Start of Available data

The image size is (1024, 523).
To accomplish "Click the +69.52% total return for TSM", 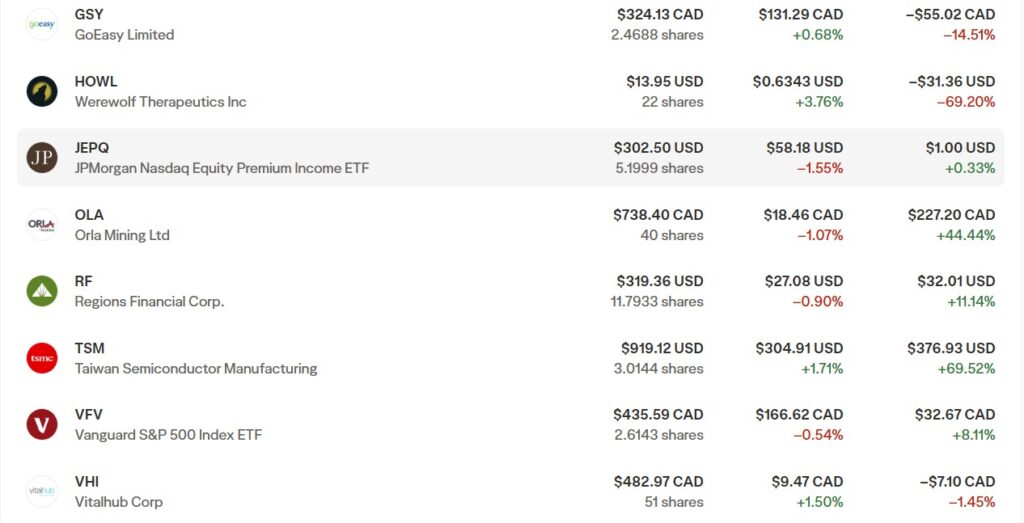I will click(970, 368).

End of Available data
Start of Available data

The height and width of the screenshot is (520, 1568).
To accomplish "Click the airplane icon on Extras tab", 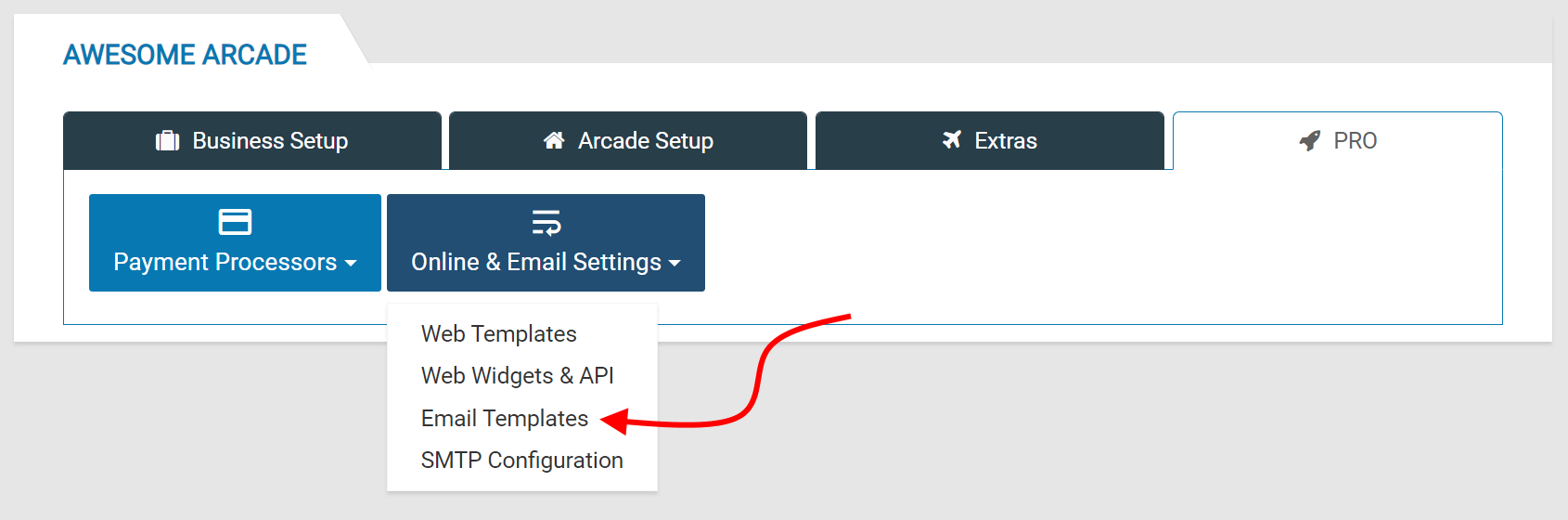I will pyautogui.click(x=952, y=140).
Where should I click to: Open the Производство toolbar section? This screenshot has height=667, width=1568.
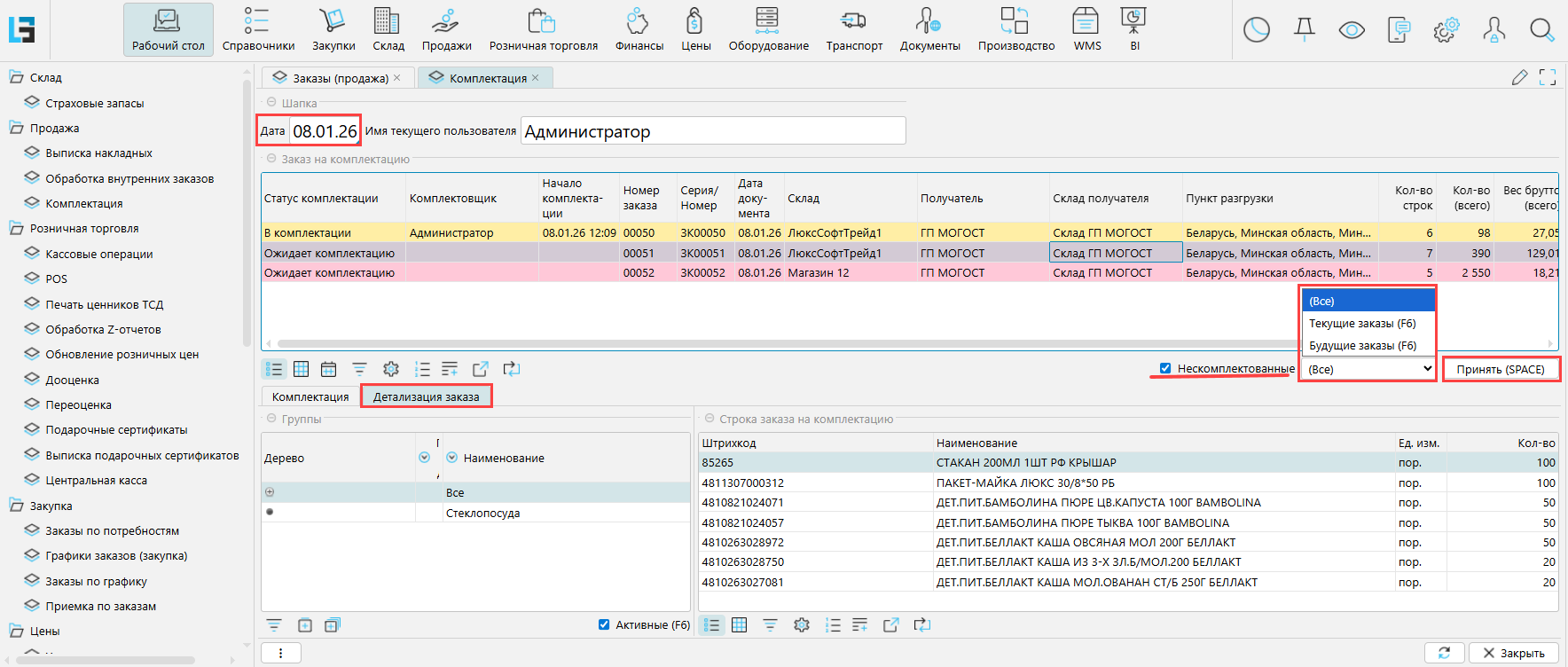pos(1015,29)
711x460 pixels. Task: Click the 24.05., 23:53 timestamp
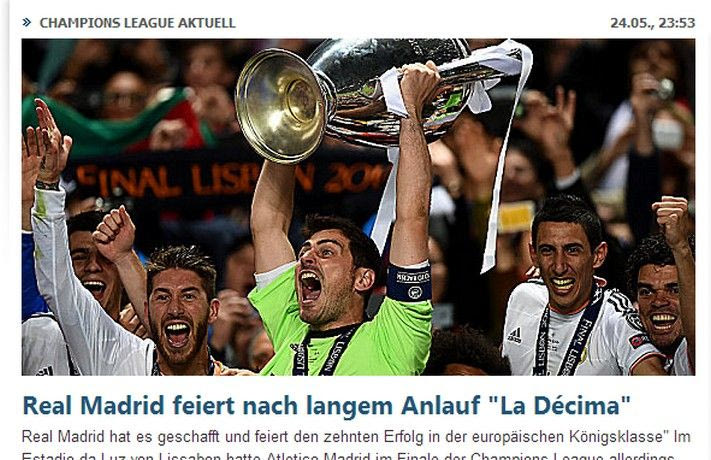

End of Available data

What you have to do —
Above this task is a listing with pictures in it. Retype only the lines from the one containing "Where should I" through the one containing "711x460 pixels. Task: Click", both included, and not the pictures.

Expected output —
Where should I click to: Open the Производство toolbar section? This screenshot has height=667, width=1568.
pos(1015,29)
711x460 pixels. Task: Click the 24.05., 23:53 timestamp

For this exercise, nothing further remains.